*** Entries supplied Section Begins ***

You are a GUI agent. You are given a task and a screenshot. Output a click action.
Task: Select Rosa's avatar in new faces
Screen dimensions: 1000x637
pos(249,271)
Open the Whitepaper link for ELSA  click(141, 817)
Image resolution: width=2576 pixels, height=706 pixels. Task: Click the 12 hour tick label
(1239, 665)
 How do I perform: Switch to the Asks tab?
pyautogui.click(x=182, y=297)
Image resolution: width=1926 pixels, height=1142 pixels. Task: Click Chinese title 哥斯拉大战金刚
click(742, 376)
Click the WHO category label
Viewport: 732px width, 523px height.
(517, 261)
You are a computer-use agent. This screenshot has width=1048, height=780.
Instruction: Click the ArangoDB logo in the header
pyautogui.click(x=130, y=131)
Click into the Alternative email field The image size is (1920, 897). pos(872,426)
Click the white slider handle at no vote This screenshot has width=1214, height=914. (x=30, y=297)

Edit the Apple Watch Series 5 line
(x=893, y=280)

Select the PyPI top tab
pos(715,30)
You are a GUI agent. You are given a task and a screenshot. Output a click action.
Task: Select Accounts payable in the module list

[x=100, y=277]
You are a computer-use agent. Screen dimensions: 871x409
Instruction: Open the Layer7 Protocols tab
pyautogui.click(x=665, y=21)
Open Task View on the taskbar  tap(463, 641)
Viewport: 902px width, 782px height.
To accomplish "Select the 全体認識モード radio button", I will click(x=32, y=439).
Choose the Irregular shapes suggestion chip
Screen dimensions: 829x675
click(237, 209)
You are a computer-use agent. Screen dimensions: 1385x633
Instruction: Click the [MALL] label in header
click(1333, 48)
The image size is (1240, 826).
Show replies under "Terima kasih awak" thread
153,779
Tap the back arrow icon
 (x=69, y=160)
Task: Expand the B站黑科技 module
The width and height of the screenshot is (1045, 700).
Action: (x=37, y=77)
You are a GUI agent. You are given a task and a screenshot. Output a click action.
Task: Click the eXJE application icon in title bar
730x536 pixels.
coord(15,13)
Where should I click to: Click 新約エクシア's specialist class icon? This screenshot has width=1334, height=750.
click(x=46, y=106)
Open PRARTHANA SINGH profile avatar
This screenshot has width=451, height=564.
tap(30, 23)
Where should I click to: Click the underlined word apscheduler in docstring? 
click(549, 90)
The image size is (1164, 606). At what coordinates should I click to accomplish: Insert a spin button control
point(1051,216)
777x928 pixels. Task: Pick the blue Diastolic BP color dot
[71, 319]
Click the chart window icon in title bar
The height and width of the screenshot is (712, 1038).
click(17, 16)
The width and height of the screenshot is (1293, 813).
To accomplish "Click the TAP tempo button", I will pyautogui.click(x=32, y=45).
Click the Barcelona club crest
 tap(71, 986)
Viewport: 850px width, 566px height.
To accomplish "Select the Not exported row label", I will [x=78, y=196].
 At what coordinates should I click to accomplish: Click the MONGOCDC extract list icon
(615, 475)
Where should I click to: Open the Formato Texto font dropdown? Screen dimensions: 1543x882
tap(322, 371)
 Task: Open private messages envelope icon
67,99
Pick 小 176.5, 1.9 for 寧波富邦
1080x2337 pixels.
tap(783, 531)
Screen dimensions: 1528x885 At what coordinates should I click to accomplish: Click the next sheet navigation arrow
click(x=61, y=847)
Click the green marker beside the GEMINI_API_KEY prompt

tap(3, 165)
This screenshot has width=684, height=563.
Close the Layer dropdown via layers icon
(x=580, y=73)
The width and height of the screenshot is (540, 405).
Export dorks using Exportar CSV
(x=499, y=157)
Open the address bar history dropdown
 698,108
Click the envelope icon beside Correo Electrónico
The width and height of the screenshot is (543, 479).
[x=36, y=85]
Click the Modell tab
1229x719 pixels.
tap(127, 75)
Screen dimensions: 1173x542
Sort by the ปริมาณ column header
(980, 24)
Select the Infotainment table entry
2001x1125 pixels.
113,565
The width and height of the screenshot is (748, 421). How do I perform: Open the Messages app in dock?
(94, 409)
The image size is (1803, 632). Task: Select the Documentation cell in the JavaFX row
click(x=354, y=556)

*** Entries supplied Section Ends ***

Task item
Identify and extract each line of the listing that contains "computer".

Written reply
You are a computer-use agent. This screenshot has width=1048, height=780.
You are a computer-use agent. Screen dimensions: 871x409
You are a computer-use agent. Screen dimensions: 1385x633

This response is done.